Relatório final: avião da Voepass não deveria sequer ter decolado
Documento aponta 19 falhas técnicas, operacionais e regulatórias por trás da queda que matou 62 pessoas em Vinhedo.
O relatório final do Cenipa sobre o acidente do voo 2283 da Voepass concluiu que a aeronave não deveria ter decolado devido à previsão de gelo severo. Apesar de falhas recorrentes no sistema de degelo e alertas ignorados, os pilotos mantiveram a altitude e não seguiram os procedimentos de segurança obrigatórios. Uma cultura de normalização de desvios na empresa e falhas regulatórias contribuíram para a tragédia.
- O avião da Voepass não deveria ter decolado devido à previsão de gelo severo e falha no sistema de degelo.
- Pilotos ignoraram múltiplos alertas de baixa velocidade e desempenho degradado, não seguindo procedimentos de segurança.
- O sistema Airframe De-Icing apresentou falha nos três voos anteriores, mas os problemas não foram registrados no diário de bordo.
- O excesso de gelo causou perda de sustentação, desconexão do piloto automático e estol impossível de reverter.

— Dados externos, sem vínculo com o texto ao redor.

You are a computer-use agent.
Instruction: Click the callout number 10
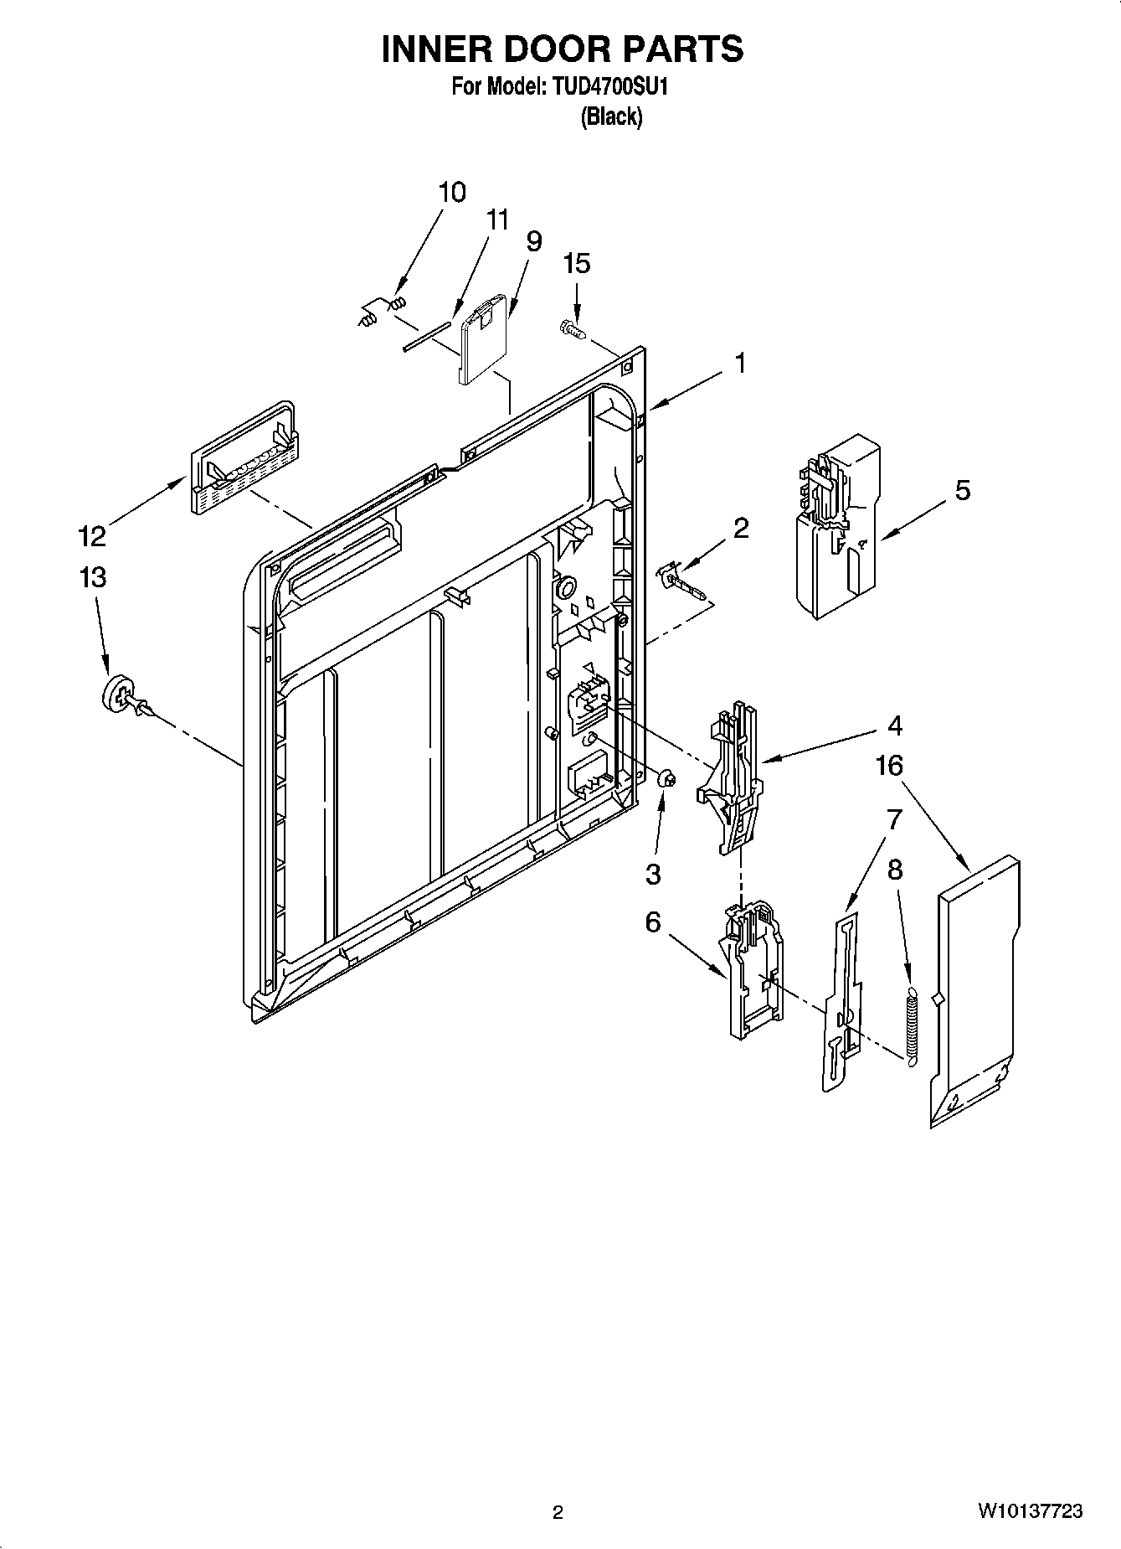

- O relatório aponta uma “cultura organizacional de normalização de desvios” na Voepass, com manutenção inadequada e comunicação informal sobre falhas.
- A fiscalização da Anac foi considerada insuficiente para impedir a degradação da segurança.
- Foram identificados 19 fatores técnicos, operacionais, organizacionais e regulatórios que levaram à tragédia.
- A Anac analisará o relatório para propor recomendações e aprimorar a segurança da aviação civil.